(RE-Süd, 18.06.2017) Unteilbar, Farbe durch große Hitze intensiviert, wegen seiner Härte als Lagerstein genutzt. Stein des Lebens und der Liebe.
Diese Eigenschaften des Rubins nahm Priester F. Fähnle in seiner Predigt als Metapher für das Leben des Rubinhochzeitspaares Edelgard und Hans Semblewski, die in diesem Gottesdienst den Segen zu ihrer Rubinhochzeit empfingen.
Sie haben zusammengehalten, waren also nicht spaltbar. Die „Hitze“ des Lebens hat sie geprägt und wertvoller gemacht. Mit selbstloser Hilfe bei vielen andere Menschen haben sie wertvolle Arbeit getan und machen sie noch immer.

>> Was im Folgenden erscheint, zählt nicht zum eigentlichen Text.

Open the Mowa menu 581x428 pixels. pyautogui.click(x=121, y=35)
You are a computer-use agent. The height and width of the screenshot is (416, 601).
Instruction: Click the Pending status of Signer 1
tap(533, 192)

Das Bibelwort zu diesem Gottesdienst steht im 2. Brief an die Korinther 3, 3:
Ist doch offenbar geworden,
dass ihr ein Brief Christi seid,
durch unsern Dienst zubereitet,
geschrieben nicht mit Tinte,
sondern mit dem Geist des lebendigen
Gottes, nicht auf steinerne
Tafeln, sondern auf fleischerne
Tafeln, nämlich eure Herzen.
Die Botschaft lautete:
Die Gemeinde bezeugt das Wirken Gottes durch den apostolischen Dienst.
So wollen auch wir, so wie unser Rubinhochzeitspaar, als Gemeinde ein lesbarer Brief Christi sein. Das Evangelium leben und somit Jesu immer ähnlicher werden und die Botschaft der Wiederkunft Christi wachhalten.